Derriere la question technique de la régulation, c’est celle de la capacité politique à imaginer des institutions nouvelles, adaptées à la réalité des flux de données, des interdépendances et des asymétries structurelles. L’émergence d’espaces de gouvernance des données els que les data commons, plateformes publiques, agences de supervision, constitue un début de réponse. Il ne s’agit pas de répliquer les modèles centralisés mais de penser des formes de démocratie infrastructurelle, où la citoyenneté ne se contente pas de s’exprimer mais contribue à la définition même des conditions de cette expression.

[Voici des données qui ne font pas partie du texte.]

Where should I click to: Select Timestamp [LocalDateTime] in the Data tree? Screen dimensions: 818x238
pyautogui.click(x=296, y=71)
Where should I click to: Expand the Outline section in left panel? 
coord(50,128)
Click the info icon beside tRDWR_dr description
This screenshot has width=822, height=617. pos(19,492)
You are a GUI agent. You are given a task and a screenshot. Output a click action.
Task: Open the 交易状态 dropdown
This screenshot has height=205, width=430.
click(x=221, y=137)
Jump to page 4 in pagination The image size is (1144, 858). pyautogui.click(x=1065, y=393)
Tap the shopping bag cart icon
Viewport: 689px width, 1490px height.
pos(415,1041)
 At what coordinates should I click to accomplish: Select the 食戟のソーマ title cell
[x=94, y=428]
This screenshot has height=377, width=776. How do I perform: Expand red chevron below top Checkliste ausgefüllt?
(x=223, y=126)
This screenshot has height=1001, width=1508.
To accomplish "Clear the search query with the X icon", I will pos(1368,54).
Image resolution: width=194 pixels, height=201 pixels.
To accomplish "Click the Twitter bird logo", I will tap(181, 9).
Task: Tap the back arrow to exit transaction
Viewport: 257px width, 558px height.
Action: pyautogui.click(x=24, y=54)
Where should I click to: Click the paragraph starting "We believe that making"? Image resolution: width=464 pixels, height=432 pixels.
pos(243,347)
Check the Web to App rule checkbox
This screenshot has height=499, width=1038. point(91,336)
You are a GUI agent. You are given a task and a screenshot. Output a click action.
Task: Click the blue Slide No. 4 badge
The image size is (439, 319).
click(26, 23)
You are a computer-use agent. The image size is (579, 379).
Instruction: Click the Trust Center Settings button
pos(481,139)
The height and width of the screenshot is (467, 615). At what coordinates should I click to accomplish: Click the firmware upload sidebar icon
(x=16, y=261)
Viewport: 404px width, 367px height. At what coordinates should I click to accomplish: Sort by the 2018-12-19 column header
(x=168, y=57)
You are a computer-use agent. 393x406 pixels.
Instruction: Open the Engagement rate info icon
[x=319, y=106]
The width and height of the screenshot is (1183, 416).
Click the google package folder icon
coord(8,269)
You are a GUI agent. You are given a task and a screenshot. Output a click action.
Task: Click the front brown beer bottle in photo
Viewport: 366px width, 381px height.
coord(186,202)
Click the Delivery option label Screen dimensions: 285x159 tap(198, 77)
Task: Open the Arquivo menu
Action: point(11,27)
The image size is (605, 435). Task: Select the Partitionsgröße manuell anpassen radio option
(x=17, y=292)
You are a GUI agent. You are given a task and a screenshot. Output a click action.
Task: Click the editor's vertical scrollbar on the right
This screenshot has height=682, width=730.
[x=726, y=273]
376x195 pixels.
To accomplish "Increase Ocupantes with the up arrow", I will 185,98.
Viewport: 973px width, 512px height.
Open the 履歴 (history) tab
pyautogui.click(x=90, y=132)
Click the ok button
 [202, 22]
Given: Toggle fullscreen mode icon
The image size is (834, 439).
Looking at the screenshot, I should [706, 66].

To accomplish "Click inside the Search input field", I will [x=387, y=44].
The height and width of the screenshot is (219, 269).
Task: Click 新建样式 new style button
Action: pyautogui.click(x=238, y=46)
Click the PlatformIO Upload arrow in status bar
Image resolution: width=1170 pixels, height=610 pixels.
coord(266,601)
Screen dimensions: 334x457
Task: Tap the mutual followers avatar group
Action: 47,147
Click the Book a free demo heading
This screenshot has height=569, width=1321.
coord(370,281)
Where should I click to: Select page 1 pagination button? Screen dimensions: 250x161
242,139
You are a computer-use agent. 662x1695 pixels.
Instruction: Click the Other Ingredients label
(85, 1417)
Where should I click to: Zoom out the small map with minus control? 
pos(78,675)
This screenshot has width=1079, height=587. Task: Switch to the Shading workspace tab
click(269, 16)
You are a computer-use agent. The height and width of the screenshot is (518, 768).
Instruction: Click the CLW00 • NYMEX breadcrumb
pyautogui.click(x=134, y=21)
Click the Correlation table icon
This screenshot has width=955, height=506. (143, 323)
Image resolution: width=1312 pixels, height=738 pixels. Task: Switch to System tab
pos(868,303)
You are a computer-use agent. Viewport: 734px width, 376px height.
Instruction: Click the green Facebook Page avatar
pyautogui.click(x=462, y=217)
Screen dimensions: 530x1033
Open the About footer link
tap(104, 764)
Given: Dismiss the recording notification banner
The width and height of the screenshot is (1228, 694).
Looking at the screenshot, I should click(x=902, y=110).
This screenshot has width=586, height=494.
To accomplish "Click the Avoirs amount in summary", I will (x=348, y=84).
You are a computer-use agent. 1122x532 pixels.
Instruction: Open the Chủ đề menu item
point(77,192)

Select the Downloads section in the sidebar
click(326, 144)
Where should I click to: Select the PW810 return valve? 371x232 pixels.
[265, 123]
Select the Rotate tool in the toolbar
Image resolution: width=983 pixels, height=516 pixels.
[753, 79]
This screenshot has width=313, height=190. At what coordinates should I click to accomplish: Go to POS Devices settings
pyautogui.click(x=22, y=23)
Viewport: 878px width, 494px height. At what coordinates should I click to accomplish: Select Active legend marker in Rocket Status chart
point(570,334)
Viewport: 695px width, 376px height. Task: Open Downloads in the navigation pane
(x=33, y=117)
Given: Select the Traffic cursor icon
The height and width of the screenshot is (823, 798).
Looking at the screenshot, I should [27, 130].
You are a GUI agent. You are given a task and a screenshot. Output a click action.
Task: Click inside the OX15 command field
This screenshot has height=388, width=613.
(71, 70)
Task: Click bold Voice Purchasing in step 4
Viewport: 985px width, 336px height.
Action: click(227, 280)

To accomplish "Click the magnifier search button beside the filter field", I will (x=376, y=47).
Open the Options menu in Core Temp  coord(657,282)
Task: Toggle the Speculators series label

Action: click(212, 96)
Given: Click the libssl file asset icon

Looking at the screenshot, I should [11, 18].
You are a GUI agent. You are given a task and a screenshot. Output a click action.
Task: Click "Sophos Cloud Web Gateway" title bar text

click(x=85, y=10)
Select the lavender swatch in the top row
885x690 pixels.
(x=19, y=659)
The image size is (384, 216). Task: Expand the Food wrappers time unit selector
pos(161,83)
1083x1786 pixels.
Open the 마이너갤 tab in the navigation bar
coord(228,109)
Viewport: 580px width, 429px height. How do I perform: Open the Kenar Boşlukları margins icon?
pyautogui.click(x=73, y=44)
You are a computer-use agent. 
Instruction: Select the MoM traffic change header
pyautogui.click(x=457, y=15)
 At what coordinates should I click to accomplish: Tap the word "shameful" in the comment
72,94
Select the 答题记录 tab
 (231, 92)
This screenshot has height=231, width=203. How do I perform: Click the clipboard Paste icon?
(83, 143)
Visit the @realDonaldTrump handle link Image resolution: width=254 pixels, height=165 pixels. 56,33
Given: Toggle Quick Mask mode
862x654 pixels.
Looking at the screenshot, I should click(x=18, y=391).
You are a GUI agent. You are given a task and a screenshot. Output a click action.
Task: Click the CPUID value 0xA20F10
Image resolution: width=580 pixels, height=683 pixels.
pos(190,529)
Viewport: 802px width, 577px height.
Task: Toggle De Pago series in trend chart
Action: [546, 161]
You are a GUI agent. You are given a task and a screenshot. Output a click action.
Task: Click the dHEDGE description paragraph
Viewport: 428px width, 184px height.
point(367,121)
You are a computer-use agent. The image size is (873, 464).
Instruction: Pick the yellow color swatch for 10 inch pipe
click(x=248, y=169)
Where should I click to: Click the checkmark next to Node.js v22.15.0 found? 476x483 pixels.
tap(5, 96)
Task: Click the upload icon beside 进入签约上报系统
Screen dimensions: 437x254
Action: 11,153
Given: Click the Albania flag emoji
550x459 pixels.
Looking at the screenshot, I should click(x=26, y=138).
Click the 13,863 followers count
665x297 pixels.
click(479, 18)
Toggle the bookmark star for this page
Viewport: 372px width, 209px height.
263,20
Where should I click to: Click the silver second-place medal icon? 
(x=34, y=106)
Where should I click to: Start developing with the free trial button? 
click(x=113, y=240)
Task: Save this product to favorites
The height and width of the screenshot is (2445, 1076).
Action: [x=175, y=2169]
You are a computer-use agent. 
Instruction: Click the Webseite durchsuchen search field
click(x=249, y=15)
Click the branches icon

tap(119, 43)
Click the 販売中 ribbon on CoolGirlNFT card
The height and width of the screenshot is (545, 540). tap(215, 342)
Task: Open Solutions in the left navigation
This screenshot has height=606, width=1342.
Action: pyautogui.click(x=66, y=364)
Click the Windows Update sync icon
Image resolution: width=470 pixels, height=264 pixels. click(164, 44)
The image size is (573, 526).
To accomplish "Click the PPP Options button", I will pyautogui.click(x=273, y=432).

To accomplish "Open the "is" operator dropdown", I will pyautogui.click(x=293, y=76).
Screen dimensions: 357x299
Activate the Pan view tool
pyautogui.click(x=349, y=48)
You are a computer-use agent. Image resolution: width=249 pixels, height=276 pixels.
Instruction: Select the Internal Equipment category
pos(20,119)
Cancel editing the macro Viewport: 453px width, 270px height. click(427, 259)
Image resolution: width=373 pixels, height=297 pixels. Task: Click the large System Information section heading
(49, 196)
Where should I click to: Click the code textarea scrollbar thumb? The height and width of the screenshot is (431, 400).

Le numérique n’est ni bon ni mauvais en soi. Il est ce que les institutions, les sociétés et les citoyens en font. Réduire la démocratie numérique à la seule participation en ligne, sans repenser les rapports de pouvoir qu’elle suppose, revient à digitaliser l’illusion participative.

Une véritable démocratie à l’ère numérique n’est pas un simple habillage technologique du politique, mais une transformation profonde des modalités de décision, de responsabilisation, de contrôle. Elle exige un regard critique sur les promesses du digital, une vigilance face aux asymétries qu’il engendre, et une volonté collective de créer des institutions hybrides, ancrées dans les réalités sociales mais capables d’encadrer les flux globaux de données.

La démocratie à l’ère des algorithmes ne pourra faire l’économie d’un nouvel imaginaire politique du numérique, à la fois critique, inclusif et fondé sur la capacitation des citoyens.